Far more likely is that The Save can now be added to our other Capital Moments:
ThePass! You remember it well, yes? It was the blind pass David Campese gave to Tim Horan in the semi-final of the 1991 World Cup, with three All Blacks about to hit him. Campo shaped to move the ball left, only to somehow flick it right, blind, over his shoulder to Horan who went over unmarked. I have watched it in slo-mo fifty times and still don’t quite get it. And as I have said many times, before Campo did that we had never conceived such a pass was possible. The rugby league equivalent was Benji Marshall’s flick pass to Wests Tigers teammate Pat Richards in the 2005 grand finale, which helped put the Cowboys to the sword. Carrying the ball in his right hand, while moving left, Marshall flicked the ball blind to Richards moving right, allowing Richards to go through for the try.
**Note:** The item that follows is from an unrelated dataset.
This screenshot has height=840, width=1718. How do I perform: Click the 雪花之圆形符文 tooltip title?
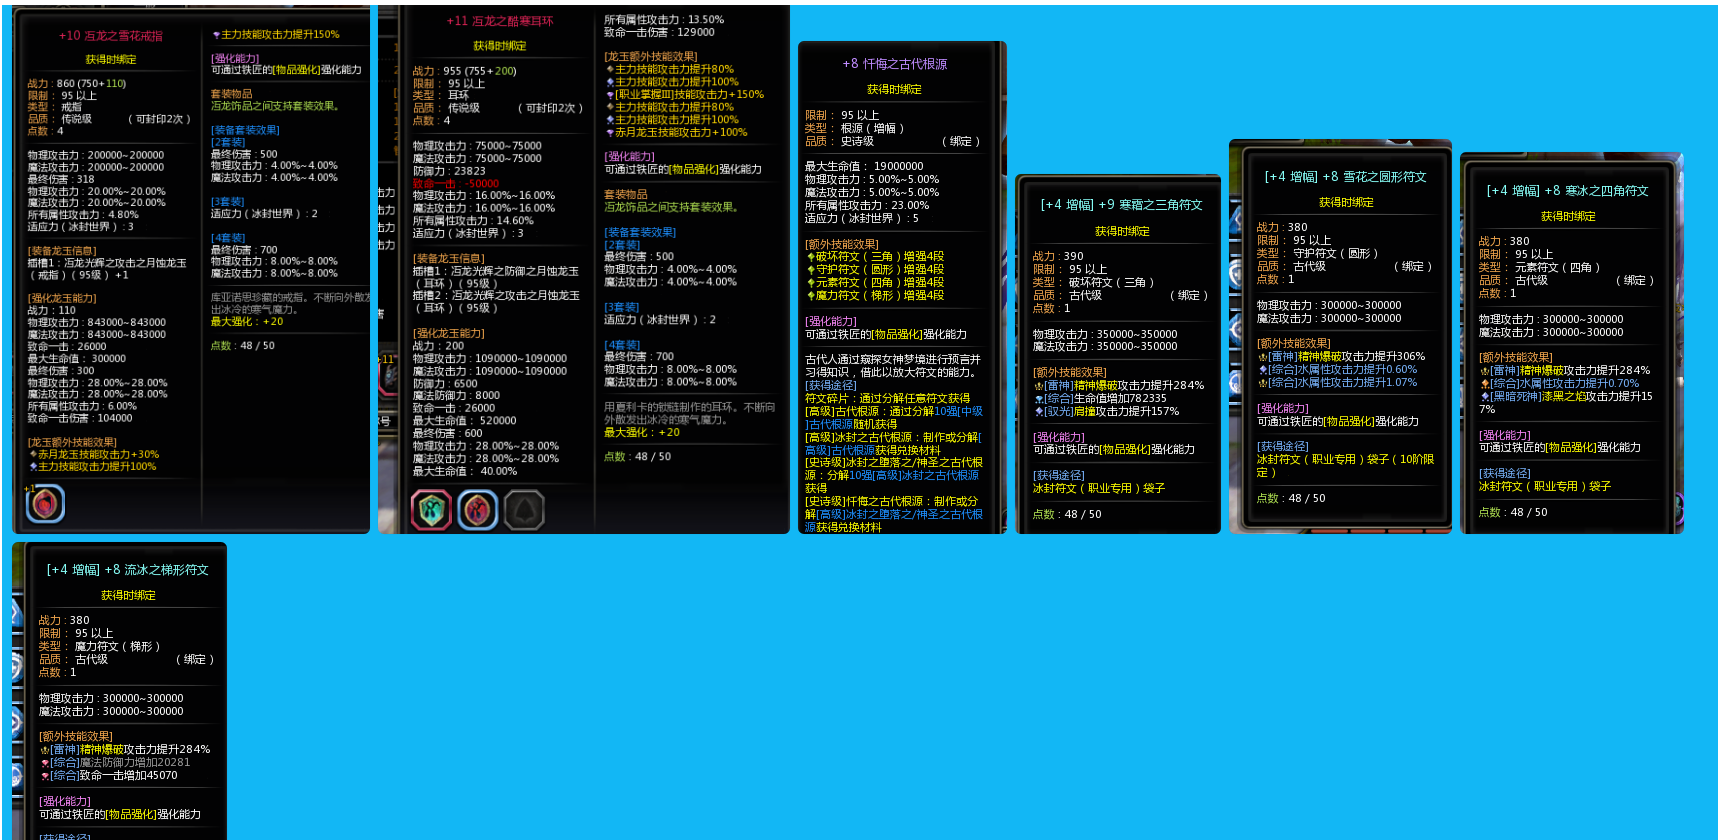pyautogui.click(x=1345, y=177)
The Ball Of The Century. I know it. You know it. It was Shane Warne’s ball to Mike Gatting, the first delivery Warne bowled in the 1993 Ashes campaign, at Lord’s. As you’ll recall, the ball bit the turf miles outside leg-peg before hissing in, buzzing 10 times around Mike Gatting’s stumps, all the while whistling Waltz Matilda, before putting the brute out of his misery by dropping down to knock his bails off. As a foundation stone for the subsequent Warne legend – his Gregan-moment coming with his first ball bowled in an Ashes Test, they don’t come much better.
The Goal. Socceroo attacker John Aloisi nailing the winning goal in the penalty shoot-out against Uruguay at the Olympic stadium to qualify the Socceroos for the 2006 World Cup. Not since 1974 had Australia figured in the biggest sporting event on the planet.
TheTry. Steve Jackson’s try in the 1989 rugby league grand final between Canberra and Balmain. I have written about it too many times to go into too much detail again, but it was in the final minutes that the Canberra reserve forward – as anonymous at the time as Andrew Redmayne – got the ball on the right side of the field 25 meters out, only to break through several tackles, shimmy, shake, bump and bulldoze his way to the line for the best try in the history of the world.
The Race. Cathy Freeman’s gold-medal win in the Olympic 400-metre final at Sydney 2000. ‘Nuff said?
TheMark. I am advised that nothing will ever get close to Alex Jesaulenko’s effort, in the 1970 VFL grand finale. Just before half-time, Carlton are losing by 44 points to Collingwood when the ball is kicked to the mob. Collingwood ruckman Graeme Jenkin is right under it, only for Carlton’s Jesaulenko to come in from behind, and soar so high his knees connect with the back of Jenkin’s head, where upon he takes a screamer! Carlton go on to win the game, and The Mark will be forever more.
In this Pantheon of the Perfect, Redmayne’s effort, The Save, can now take its proud place.